I realized with a start a few days ago that my childhood cat, Checkers, has been dead for a year. For those of you who didn't know Checkers, we adopted him when I was 6 years old, and he was two months shy of his seventeenth birthday when he died. We used to call him an ornery old man, but he and I had a deep bond, and I was heartbroken when he died.

For a long time the pain lingered in me. I dreamed about Checkers and carried the loss around in my heart. Even now, there are still days when I can’t believe he is dead, and I want nothing more than to see him again. But with the one year anniversary of his death came a realization: I've been able to move on, in a good way, to love again.

Checkers and I, several years ago before I began college.
If Checkers and Hobbes had ever met, Checkers would have loathed Hobbes.

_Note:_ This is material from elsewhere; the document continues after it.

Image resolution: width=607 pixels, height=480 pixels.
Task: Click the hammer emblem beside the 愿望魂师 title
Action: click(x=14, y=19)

She’s the epitome of a cat that would drive him crazy: wild, fearless, goofy, feisty, and fierce. She’s a bundle of energy and he absolutely would have run off somewhere to sulk if she had ever invaded his house as Jack, Amaroo, and Misu did (they’re cats we adopted when Checkers was 11). I haven’t seen Hobbes interact with any other cats, but since she was beating up her brothers when Aaron first saw her, she probably would have tried to beat Checkers up too, all in play, of course, although Checkers would have taken it far too seriously and been the grumpy old man he was. As much as I’d love to say it, there would have been no soft spot in Checkers’s heart to love the wild thing that is Hobbes. 

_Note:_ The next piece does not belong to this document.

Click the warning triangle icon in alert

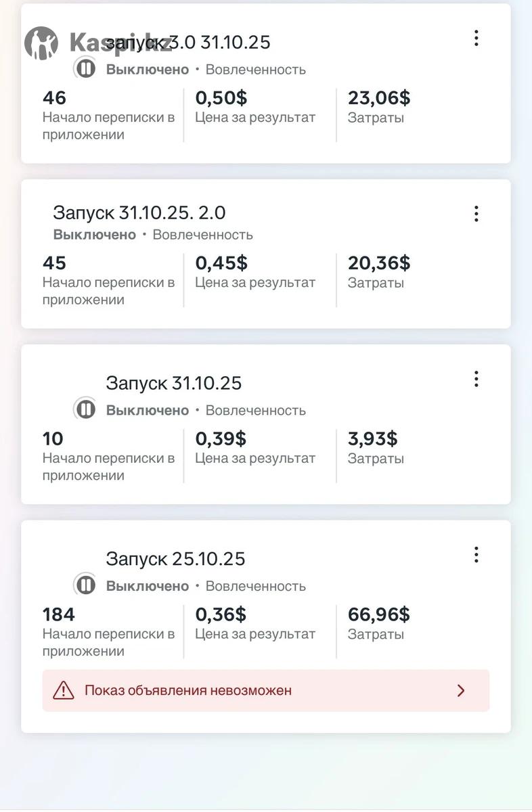pos(64,690)
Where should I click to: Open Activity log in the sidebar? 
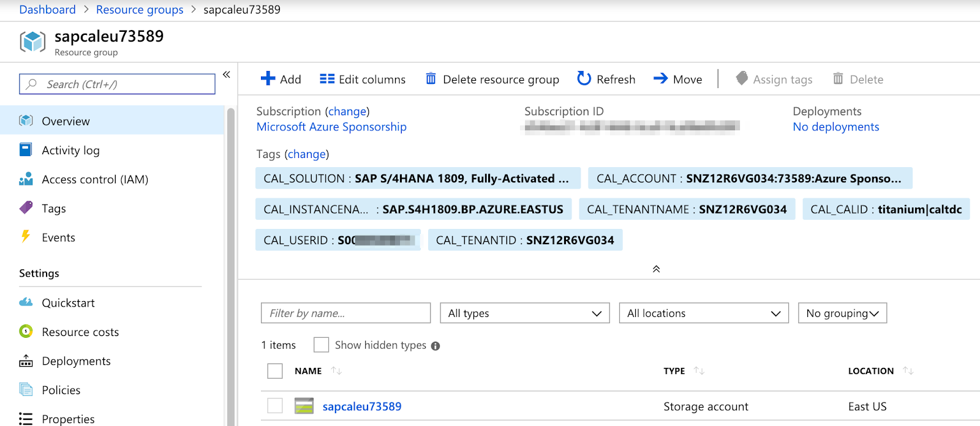[x=70, y=151]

The wild tiger, in her natural habitat.
Yet, unwittingly, Checkers prepared me for the love I now give to Hobbes. Never a cat you’d call selfless, Checkers nevertheless gave me much through our relationship. He taught me what it was to be intimately connected to an animal, and to feel so much love for something not human. He taught me that cats smile, and they get annoyed, and they have vibrant personalities. He taught me love. 

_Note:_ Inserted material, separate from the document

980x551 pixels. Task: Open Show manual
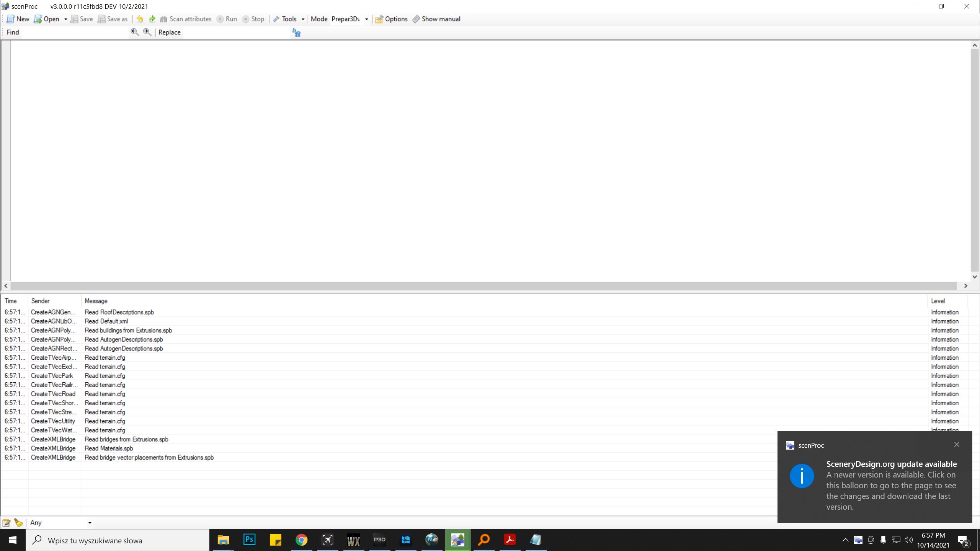click(x=436, y=19)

My relationship with Hobbes felt very natural from the beginning. We bonded pretty much the moment we met. We chat with each other and creep on each other around corners while I’m doing the dishes. (It drives Aaron crazy sometimes!) One of my favorite things in the world is to wake up with Aaron on one side and Hobbes on my pillow, or draped over my neck. And I have Checkers to thank for a lot of the happiness and love that I have now, for he gave my six-year-old heart the potential to expand and care for something outside her own self.


It feels very right to have Hobbes around now, so much that sometimes I feel like she’s been here all along. A year ago I wrote that Checkers would always be in my heart, and he is, and in that small way, he is still present in my life. I reread the article I wrote about him a year ago and just about started crying again, but the love I had for Checkers allowed me to walk through the pain and then to fall in love again with little Hobbes.


Yes, I’m a crazy cat lady, and yes, I treat my pets as members of the family. Yet they open up my heart and fill my life with love. Hobbes is my cat baby. First, however, Checkers was my cat brother.